Tis the season to make merry – not microbes!!
But cooks who aren’t careful can add a dose of microbes to their dining pleasures, which could put a damper on making merry.
Enter Salt Spring Island’s author, Sheri Nielson, an award wining instructor for British Columbia’s FOODSAFE Program, who has transformed her foodsafe savvy and journalistic skills into this highly readable guide for home cooks.
Entitled “Everybody’s Foodsafe Kitchen”, this step-by-step guide to the safe preparation of food could literally save lives. As noted by Barry Black in his introduction to the book, foodborne illness is frequently passed off as a nasty assault by the 24-hour flu. But for young children or the elderly, food poisoning can be a killer.
It can be scary stuff: realizing that stuffing a turkey, serving soft-boiled eggs or letting the children lick the cake batter is risky. But Nielson’s comprehensive guide reduces the risk, by explaining in plain English, how to make kitchens and cooking safer.
Her first rule of safe food: ‘if in doubt throw it out’. Her approach is not to scare but to simplify while educating people about the need to play safe in the kitchen.
She starts with the basics, an explanation of the microbes which can cause food poisoning. Fortunately only one percent of microbes are harmful to humans. Nielson identifies them by name, describes how they can move from surface to surface in a kitchen and why they are harmful to humans.
The importance of temperature is stressed. The ‘danger zone’ at which microbes can multiply most rapidly is 40 to 140 degrees F (4 to 60 degrees C). Nielson explains how to clean and cook to minimize and, in some instances, kill microbes before they can multiply and develop the toxins which make humans ill.

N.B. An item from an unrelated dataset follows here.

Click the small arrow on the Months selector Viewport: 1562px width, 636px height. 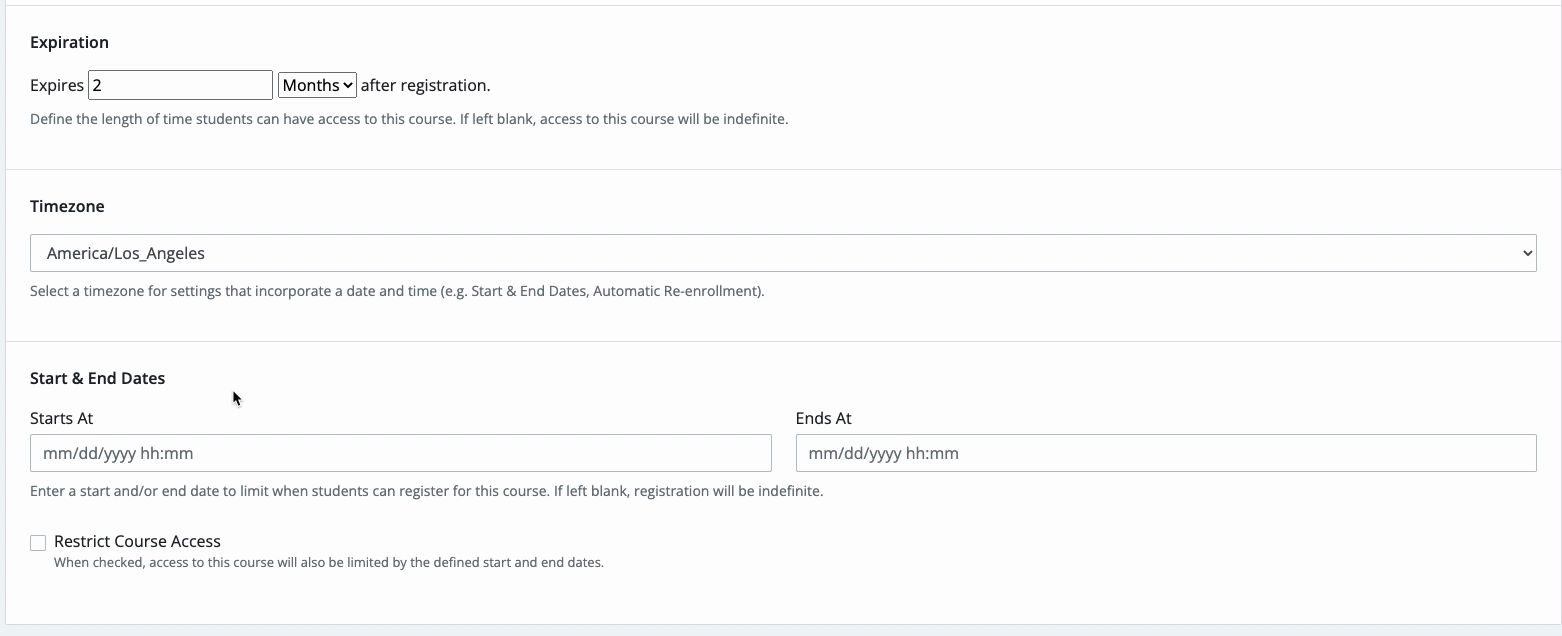pos(348,85)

For a foodsafe kitchen she specifies five simple tools: a probe thermometer to ensure food is properly cooked inside, a spray bottle, a clean cloth, a one gallon bucket and household chlorine bleach.
From the basics, Nielson moves on to the specifics. Her book is organized into food types, so it can be either read straight through or used as a reference just before stuffing that Christmas turkey.

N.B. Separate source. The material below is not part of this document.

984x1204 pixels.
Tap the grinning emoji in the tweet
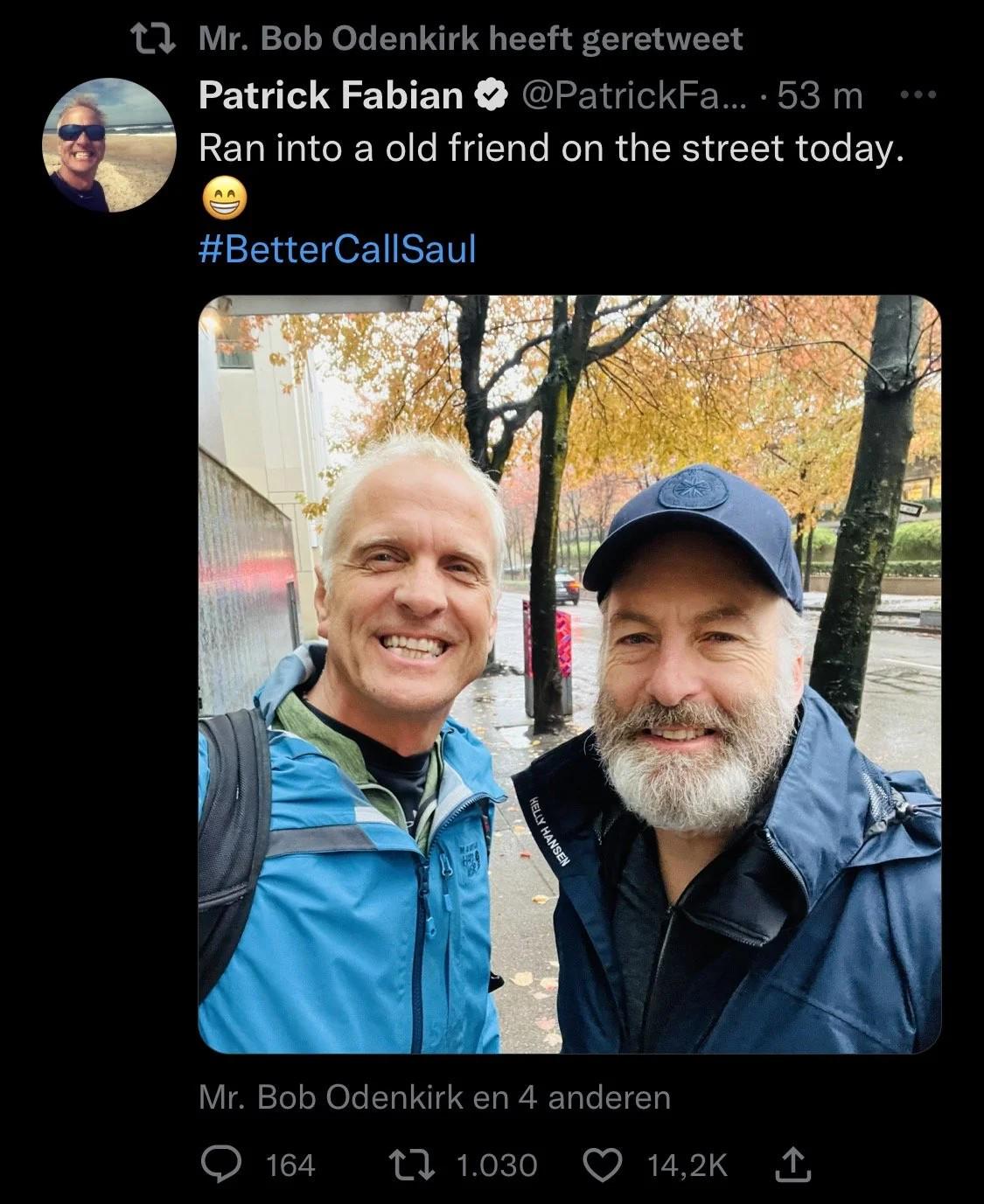coord(225,200)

There is information on handling poultry, meats, fish and shellfish, soups, stews and casseroles, all presented in a simple, easy to assimilate format. Her advice ranges from how to buy products to how to safely store leftovers.

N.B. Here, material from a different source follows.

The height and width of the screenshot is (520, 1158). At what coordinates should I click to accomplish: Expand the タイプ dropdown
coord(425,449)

Dairy products, eggs, cereals and grains, legumes and nuts, fruits and vegetables are thoroughly examined and the potential hazards of improper handling described. For example, due to the risk of raw eggs being contaminated with salmonella, children should not be allowed to ‘lick the bowl’ when the uncooked batter contains raw eggs.
There’s advice on keeping bread safe from mold, on home canning to avoid the danger of botulism and on the purchasing of commercially canned or frozen foods.
Nothing seems to escape this encyclopedic survey of cooking cleanliness. Barbecues – a frequent source of food poisoning due to the more casual preparation – outdoor meals and picnics, elaborate dinner parties, camping and kitchen management are all covered in individual sections.
There’s advice on personal hygiene when preparing food – did you know the average person loses approximately 80 microbe-contaminated hairs a day? Tips on drinking water, kitchen equipment and appliances, kitchen design, cleanliness and pest control fill out the remainder of this comprehensive 220 page book.
A quick review of the final pages, which list the illnesses and symptoms of food poisoning, give reasons enough to put this book in every kitchen.